*Goal of the exercise*.
Every record shown below is to be output exactly.

Collected data:
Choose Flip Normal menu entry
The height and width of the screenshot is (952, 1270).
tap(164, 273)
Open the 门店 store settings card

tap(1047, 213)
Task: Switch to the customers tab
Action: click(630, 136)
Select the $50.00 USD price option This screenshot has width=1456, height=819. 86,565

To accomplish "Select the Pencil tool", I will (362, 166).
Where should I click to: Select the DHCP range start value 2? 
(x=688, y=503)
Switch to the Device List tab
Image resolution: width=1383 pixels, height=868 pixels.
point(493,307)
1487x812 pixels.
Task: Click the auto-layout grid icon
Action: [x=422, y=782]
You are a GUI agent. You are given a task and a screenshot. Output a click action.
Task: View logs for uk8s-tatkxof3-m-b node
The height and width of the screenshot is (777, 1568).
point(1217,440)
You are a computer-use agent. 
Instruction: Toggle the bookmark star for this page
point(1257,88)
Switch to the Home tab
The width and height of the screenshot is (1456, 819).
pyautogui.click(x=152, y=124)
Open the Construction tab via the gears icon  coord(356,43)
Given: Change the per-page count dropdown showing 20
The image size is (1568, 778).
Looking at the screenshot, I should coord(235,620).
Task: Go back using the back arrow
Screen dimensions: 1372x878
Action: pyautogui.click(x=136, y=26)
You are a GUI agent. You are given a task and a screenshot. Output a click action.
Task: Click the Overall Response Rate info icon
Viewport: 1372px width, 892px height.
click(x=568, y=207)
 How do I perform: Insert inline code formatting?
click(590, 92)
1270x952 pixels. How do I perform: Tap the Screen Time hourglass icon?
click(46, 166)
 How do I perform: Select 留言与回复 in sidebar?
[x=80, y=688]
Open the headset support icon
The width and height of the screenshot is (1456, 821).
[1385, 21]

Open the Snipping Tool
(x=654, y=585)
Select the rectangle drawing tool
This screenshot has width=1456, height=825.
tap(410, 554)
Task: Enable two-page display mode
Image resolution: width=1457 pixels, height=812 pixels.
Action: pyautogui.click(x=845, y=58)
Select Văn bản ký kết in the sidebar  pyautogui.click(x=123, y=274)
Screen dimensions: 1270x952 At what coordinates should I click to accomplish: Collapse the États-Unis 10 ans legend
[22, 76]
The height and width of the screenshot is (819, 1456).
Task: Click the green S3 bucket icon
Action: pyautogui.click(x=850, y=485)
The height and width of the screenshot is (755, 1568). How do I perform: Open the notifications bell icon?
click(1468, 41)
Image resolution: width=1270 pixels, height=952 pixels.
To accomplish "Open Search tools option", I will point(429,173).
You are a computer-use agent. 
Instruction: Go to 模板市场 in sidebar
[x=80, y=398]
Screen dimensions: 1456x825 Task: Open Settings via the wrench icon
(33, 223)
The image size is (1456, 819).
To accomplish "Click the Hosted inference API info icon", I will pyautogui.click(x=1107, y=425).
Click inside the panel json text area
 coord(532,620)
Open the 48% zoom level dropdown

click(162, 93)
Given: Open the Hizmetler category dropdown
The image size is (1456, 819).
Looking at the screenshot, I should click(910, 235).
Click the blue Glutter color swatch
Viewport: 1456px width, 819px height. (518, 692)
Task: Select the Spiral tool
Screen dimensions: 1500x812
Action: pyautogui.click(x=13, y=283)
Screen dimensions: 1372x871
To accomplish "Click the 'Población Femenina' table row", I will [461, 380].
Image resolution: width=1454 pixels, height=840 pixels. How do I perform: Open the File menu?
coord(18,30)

*Solution to this task*.
Choose Flip Normal menu entry
The height and width of the screenshot is (952, 1270).
tap(164, 273)
Open the 门店 store settings card

tap(1047, 213)
Task: Switch to the customers tab
Action: click(630, 136)
Select the $50.00 USD price option This screenshot has width=1456, height=819. 86,565

To accomplish "Select the Pencil tool", I will (362, 166).
Where should I click to: Select the DHCP range start value 2? 
(x=688, y=503)
Switch to the Device List tab
Image resolution: width=1383 pixels, height=868 pixels.
point(493,307)
1487x812 pixels.
Task: Click the auto-layout grid icon
Action: [x=422, y=782]
You are a GUI agent. You are given a task and a screenshot. Output a click action.
Task: View logs for uk8s-tatkxof3-m-b node
The height and width of the screenshot is (777, 1568).
point(1217,440)
You are a computer-use agent. 
Instruction: Toggle the bookmark star for this page
point(1257,88)
Switch to the Home tab
The width and height of the screenshot is (1456, 819).
pyautogui.click(x=152, y=124)
Open the Construction tab via the gears icon  coord(356,43)
Given: Change the per-page count dropdown showing 20
The image size is (1568, 778).
Looking at the screenshot, I should coord(235,620).
Task: Go back using the back arrow
Screen dimensions: 1372x878
Action: pyautogui.click(x=136, y=26)
You are a GUI agent. You are given a task and a screenshot. Output a click action.
Task: Click the Overall Response Rate info icon
Viewport: 1372px width, 892px height.
click(x=568, y=207)
 How do I perform: Insert inline code formatting?
click(590, 92)
1270x952 pixels. How do I perform: Tap the Screen Time hourglass icon?
click(46, 166)
 How do I perform: Select 留言与回复 in sidebar?
[x=80, y=688]
Open the headset support icon
The width and height of the screenshot is (1456, 821).
[1385, 21]

Open the Snipping Tool
(x=654, y=585)
Select the rectangle drawing tool
This screenshot has width=1456, height=825.
tap(410, 554)
Task: Enable two-page display mode
Image resolution: width=1457 pixels, height=812 pixels.
Action: pyautogui.click(x=845, y=58)
Select Văn bản ký kết in the sidebar  pyautogui.click(x=123, y=274)
Screen dimensions: 1270x952 At what coordinates should I click to accomplish: Collapse the États-Unis 10 ans legend
[22, 76]
The height and width of the screenshot is (819, 1456).
Task: Click the green S3 bucket icon
Action: pyautogui.click(x=850, y=485)
The height and width of the screenshot is (755, 1568). How do I perform: Open the notifications bell icon?
click(1468, 41)
Image resolution: width=1270 pixels, height=952 pixels.
To accomplish "Open Search tools option", I will point(429,173).
You are a computer-use agent. 
Instruction: Go to 模板市场 in sidebar
[x=80, y=398]
Screen dimensions: 1456x825 Task: Open Settings via the wrench icon
(33, 223)
The image size is (1456, 819).
To accomplish "Click the Hosted inference API info icon", I will pyautogui.click(x=1107, y=425).
Click inside the panel json text area
 coord(532,620)
Open the 48% zoom level dropdown

click(162, 93)
Given: Open the Hizmetler category dropdown
The image size is (1456, 819).
Looking at the screenshot, I should click(910, 235).
Click the blue Glutter color swatch
Viewport: 1456px width, 819px height. (518, 692)
Task: Select the Spiral tool
Screen dimensions: 1500x812
Action: pyautogui.click(x=13, y=283)
Screen dimensions: 1372x871
To accomplish "Click the 'Población Femenina' table row", I will [461, 380].
Image resolution: width=1454 pixels, height=840 pixels. How do I perform: Open the File menu?
coord(18,30)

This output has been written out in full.